Network Namespace可以实现网络的隔离,有点像路由器里的VRF。在虚拟化和LXC中有很重要的用处。

创建Network Namespace

ip netns add <new namespace name>

例如:

ip netns add test

查看namespace

ip netns list

给Namespace添加接口

创建的Namespace不能添加真实的物理接口,只能添加虚拟接口veth(virtual Ethernet interface),它们经常成对出现并且像一个管道一样连在一起。

创建一对veth:veth0veth1

ip link add veth0 type veth peer name veth1

通过命令可以查看我们创建的veth

[root@controller0 ~]# ip link list
1: lo: <LOOPBACK,UP,LOWER_UP> mtu 16436 qdisc noqueue state UNKNOWN 
    link/loopback 00:00:00:00:00:00 brd 00:00:00:00:00:00
2: eth0: <BROADCAST,MULTICAST,UP,LOWER_UP> mtu 1500 qdisc pfifo_fast state UNKNOWN qlen 1000
    link/ether 08:00:27:ec:3c:70 brd ff:ff:ff:ff:ff:ff
3: eth1: <BROADCAST,MULTICAST,UP,LOWER_UP> mtu 1500 qdisc pfifo_fast state UNKNOWN qlen 1000
    link/ether 08:00:27:d1:f2:b3 brd ff:ff:ff:ff:ff:ff
4: eth2: <BROADCAST,MULTICAST,UP,LOWER_UP> mtu 1500 qdisc pfifo_fast state UNKNOWN qlen 1000
    link/ether 08:00:27:ad:03:e8 brd ff:ff:ff:ff:ff:ff
5: eth3: <BROADCAST,MULTICAST,UP,LOWER_UP> mtu 1500 qdisc pfifo_fast state UP qlen 1000
    link/ether 08:00:27:b2:eb:13 brd ff:ff:ff:ff:ff:ff
6: virbr0: <BROADCAST,MULTICAST,UP,LOWER_UP> mtu 1500 qdisc noqueue state UNKNOWN 
    link/ether 52:54:00:eb:0e:7e brd ff:ff:ff:ff:ff:ff
7: virbr0-nic: <BROADCAST,MULTICAST> mtu 1500 qdisc noop state DOWN qlen 500
    link/ether 52:54:00:eb:0e:7e brd ff:ff:ff:ff:ff:ff
10: veth1: <BROADCAST,MULTICAST> mtu 1500 qdisc noop state DOWN qlen 1000
    link/ether 86:e4:2c:b1:77:d0 brd ff:ff:ff:ff:ff:ff
11: veth0: <BROADCAST,MULTICAST> mtu 1500 qdisc noop state DOWN qlen 1000
    link/ether 82:bf:54:c0:5c:a9 brd ff:ff:ff:ff:ff:ff

现在这两个veth都是属于默认(global)的Network Namespace,下面我们把veth0放到test的namespace里,veth1保留在global的namespace里。

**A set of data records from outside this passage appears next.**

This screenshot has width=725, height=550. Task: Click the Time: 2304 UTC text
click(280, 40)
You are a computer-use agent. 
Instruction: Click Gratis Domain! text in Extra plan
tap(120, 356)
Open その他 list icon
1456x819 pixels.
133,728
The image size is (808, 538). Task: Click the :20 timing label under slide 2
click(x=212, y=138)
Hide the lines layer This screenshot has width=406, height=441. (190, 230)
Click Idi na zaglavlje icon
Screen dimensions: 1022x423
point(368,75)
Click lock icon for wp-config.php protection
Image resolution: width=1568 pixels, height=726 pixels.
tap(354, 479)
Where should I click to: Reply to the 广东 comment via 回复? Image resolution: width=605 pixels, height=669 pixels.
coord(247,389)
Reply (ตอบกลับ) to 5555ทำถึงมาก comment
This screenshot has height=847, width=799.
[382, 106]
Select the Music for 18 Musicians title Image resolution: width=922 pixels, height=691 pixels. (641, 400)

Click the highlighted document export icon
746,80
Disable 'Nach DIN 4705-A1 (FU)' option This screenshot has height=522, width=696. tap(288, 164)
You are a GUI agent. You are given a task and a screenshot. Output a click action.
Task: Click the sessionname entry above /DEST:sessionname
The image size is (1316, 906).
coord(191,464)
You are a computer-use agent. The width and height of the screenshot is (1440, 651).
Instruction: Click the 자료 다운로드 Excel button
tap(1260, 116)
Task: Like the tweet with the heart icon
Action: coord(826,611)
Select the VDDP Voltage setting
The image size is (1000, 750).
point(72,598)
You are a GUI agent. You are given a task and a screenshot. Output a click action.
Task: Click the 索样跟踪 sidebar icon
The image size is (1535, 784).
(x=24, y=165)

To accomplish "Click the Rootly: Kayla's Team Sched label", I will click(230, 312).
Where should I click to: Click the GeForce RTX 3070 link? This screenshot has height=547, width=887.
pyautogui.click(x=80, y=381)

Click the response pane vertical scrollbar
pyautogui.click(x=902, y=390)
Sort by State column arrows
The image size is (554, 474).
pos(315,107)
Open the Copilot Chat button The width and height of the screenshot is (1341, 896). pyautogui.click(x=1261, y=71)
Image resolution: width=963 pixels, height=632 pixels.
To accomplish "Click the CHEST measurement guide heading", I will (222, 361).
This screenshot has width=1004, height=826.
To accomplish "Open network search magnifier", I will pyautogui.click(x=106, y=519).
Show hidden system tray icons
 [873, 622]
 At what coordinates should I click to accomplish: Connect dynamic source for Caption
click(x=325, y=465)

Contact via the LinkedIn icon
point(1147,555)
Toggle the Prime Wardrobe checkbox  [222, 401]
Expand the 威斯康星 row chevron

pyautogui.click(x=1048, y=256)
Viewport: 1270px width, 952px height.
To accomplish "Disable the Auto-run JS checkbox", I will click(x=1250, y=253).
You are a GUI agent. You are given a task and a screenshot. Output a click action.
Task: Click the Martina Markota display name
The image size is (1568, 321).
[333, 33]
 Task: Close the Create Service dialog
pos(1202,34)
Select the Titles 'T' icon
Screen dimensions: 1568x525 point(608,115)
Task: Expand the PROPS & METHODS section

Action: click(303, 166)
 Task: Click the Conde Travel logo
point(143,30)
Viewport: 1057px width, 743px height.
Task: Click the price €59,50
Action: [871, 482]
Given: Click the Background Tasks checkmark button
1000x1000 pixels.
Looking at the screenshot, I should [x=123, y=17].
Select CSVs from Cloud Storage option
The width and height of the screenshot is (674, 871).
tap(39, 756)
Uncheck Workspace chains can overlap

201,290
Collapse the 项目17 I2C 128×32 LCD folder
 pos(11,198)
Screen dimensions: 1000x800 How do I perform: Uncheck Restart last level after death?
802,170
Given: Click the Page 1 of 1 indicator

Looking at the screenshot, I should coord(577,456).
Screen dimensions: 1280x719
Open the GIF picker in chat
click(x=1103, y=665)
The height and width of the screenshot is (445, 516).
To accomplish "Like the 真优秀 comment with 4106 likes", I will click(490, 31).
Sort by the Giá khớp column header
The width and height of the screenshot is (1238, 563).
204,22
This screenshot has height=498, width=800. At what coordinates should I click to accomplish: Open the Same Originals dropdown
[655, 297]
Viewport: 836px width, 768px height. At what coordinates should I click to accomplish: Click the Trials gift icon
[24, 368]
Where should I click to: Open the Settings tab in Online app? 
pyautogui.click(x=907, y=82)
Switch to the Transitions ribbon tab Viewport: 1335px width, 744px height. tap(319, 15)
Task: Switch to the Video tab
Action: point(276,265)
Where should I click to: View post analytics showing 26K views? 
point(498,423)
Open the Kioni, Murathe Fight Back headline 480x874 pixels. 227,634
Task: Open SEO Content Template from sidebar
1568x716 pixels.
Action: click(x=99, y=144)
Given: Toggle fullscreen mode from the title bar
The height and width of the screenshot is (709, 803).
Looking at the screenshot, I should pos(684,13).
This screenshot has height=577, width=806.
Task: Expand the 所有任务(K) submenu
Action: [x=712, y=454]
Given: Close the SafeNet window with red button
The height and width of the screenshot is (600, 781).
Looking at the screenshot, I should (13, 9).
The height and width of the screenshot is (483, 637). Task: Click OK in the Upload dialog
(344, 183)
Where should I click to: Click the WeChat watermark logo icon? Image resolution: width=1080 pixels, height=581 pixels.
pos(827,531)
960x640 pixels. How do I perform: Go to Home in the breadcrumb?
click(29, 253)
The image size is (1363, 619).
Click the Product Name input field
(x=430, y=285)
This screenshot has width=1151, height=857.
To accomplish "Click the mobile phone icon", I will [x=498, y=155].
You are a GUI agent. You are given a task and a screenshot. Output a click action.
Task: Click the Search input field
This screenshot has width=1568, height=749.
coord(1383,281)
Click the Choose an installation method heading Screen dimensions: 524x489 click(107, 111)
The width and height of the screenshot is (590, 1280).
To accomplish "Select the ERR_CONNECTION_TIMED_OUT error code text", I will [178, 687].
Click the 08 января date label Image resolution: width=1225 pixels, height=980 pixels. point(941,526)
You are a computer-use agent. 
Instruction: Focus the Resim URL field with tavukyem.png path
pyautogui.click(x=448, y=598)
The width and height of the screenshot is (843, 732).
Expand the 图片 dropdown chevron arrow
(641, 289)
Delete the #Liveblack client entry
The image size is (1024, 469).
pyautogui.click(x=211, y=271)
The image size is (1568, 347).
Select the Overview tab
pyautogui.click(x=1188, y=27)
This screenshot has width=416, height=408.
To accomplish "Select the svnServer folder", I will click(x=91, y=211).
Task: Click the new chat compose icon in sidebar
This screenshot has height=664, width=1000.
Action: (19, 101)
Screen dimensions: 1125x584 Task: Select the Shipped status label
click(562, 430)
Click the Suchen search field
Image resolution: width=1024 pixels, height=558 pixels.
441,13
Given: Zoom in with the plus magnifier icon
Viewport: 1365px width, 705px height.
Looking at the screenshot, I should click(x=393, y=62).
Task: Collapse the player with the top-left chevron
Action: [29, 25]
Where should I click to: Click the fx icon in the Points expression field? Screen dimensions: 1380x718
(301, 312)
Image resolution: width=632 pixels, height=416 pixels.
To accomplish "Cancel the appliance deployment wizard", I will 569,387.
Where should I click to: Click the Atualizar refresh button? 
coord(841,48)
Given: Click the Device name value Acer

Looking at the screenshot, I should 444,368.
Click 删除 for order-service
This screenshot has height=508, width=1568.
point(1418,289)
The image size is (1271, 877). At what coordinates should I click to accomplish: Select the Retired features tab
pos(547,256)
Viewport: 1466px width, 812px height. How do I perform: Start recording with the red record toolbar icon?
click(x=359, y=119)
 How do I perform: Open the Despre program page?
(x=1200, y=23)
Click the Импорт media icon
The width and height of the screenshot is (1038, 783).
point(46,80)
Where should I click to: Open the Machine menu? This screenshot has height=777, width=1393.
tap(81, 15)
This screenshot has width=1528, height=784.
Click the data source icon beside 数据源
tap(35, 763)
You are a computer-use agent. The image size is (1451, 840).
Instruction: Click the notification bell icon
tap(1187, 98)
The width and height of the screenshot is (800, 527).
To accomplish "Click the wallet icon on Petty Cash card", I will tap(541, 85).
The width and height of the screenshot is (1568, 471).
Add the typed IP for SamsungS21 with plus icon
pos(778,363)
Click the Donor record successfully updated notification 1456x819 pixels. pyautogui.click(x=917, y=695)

[root@controller0 ~]# ip link set veth0 netns test
[root@controller0 ~]# ip netns exec test ip a
9: lo: <LOOPBACK> mtu 16436 qdisc noop state DOWN 
    link/loopback 00:00:00:00:00:00 brd 00:00:00:00:00:00
11: veth0: <BROADCAST,MULTICAST> mtu 1500 qdisc noop state DOWN qlen 1000
    link/ether 82:bf:54:c0:5c:a9 brd ff:ff:ff:ff:ff:ff

发现veth0已经跑到test这个namespace里了,全局的network namespace里已没有了veth0.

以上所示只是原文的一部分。